I turn, then, to Lord Maugham23 ... As I have tried to show, the contention, as stated in its first form, that the employer is liable for the acts of himself, his servants and agents and, subject to whatever limitations might be thought fit, independent contractors, could not lead to success in this action: for the manufacturer could not by any legitimate use of language be considered the

servant or agent of, or an independent contractor with, the employer who buys his manufactures in the market. It was then sought to reach the same result by a different road. The employer, it was said, was under a duty to take reasonable care to supply his workmen with proper plant and machinery.
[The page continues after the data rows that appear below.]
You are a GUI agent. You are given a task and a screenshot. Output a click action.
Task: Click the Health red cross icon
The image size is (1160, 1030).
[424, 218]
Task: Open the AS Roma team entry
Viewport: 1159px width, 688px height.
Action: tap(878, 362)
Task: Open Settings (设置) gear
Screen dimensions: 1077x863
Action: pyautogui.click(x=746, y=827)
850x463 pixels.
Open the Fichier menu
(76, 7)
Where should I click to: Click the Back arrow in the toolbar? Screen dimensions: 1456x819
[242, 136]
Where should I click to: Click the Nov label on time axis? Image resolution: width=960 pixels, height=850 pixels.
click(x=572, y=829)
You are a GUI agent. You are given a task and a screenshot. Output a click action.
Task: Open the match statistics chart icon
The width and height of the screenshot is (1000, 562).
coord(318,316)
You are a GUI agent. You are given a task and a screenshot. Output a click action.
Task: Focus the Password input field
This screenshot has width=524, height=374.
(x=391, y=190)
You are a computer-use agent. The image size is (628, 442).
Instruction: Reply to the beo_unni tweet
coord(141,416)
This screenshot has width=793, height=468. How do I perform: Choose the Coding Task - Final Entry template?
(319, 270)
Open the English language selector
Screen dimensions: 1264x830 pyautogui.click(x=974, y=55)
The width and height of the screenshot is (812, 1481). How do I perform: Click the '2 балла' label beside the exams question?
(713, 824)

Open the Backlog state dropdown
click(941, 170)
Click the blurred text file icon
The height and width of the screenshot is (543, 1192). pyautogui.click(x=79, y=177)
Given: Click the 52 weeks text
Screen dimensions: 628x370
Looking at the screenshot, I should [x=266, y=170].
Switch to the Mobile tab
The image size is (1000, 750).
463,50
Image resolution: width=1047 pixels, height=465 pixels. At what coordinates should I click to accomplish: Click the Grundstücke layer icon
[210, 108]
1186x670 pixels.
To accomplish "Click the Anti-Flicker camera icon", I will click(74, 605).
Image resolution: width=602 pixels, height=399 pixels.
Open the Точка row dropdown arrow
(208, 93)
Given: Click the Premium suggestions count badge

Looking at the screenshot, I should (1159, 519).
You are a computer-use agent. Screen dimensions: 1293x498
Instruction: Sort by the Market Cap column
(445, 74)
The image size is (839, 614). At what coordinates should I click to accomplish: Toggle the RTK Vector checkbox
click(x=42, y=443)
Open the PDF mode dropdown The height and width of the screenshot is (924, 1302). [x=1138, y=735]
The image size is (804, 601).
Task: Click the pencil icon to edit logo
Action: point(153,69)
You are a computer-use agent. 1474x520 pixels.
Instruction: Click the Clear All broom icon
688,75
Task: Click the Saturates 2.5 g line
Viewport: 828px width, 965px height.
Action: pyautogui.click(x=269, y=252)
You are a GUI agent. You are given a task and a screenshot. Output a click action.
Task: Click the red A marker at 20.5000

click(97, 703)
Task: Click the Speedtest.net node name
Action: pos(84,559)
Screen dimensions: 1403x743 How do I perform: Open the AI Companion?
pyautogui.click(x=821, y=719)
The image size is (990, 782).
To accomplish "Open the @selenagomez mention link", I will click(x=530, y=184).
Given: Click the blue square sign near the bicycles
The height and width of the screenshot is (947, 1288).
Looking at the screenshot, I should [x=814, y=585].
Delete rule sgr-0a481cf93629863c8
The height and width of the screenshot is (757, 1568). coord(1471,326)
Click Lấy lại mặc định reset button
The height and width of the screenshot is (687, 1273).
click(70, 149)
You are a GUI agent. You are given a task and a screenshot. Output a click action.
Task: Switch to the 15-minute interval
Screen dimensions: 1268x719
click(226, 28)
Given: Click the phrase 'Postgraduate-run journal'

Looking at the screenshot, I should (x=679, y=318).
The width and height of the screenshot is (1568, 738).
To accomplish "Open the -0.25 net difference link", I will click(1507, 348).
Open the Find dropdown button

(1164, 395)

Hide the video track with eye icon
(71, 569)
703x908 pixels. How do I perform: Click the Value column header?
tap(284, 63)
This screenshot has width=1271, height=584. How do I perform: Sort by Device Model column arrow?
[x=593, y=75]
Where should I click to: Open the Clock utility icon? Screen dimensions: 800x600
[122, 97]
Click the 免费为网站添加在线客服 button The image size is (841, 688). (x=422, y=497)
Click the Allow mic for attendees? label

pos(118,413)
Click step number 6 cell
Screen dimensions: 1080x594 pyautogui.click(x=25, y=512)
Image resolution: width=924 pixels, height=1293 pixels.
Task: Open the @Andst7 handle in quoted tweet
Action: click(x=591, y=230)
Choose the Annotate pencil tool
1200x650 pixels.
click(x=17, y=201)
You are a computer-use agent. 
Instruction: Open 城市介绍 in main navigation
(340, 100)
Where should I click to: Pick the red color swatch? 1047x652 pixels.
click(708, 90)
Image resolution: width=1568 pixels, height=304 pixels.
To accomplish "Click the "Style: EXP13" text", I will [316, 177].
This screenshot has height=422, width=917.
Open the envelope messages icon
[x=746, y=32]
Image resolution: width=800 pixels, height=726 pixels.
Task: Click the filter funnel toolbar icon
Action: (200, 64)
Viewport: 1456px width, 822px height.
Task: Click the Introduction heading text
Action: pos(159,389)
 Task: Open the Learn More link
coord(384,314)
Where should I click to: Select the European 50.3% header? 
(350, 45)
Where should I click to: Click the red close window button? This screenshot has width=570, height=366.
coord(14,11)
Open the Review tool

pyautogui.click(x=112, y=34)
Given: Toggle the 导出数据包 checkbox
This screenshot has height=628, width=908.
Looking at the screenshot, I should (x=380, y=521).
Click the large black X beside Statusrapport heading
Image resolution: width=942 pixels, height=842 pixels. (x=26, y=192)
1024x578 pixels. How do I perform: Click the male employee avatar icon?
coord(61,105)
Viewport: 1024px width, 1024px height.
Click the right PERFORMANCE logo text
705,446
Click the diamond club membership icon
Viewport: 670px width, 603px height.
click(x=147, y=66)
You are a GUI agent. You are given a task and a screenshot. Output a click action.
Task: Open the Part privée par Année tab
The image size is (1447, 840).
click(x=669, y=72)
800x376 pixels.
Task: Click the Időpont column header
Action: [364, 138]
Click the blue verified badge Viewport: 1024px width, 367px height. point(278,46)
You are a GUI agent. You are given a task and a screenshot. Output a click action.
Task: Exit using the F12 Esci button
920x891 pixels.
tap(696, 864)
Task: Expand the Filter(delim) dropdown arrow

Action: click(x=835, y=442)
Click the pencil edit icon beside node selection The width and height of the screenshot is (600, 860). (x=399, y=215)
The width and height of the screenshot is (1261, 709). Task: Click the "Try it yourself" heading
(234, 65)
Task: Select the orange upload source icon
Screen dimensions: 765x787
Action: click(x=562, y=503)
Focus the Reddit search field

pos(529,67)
It was assumed that this included tools such as drifts, and I, too, will, without deciding it, assume it. It was then said that the employer could not escape responsibility by employing a third party, however expert, to do his duty for him. So far, so good. That is what Lord Maugham said and I agree. But then comes the next step – but I would rather call it a jump, and a jump that would unhorse any rider. Therefore, it was said, the employer is responsible for the defect in goods that he buys in the market, if it can be shown that the defect was due to the want of skill or care on the part of anyone who was concerned in its manufacture. But, my Lords, by what use or misuse of language can the manufacturer be said to be a person to whom the employer delegated a duty which it was for him to perform? How can it be said that it was as the delegate or agent of the employer that the manufacturer failed to exhibit due skill and care? It is, to my mind, clear that he cannot and equally clear that Lord Maugham was not contemplating such a case nor using language which was apt to cover it.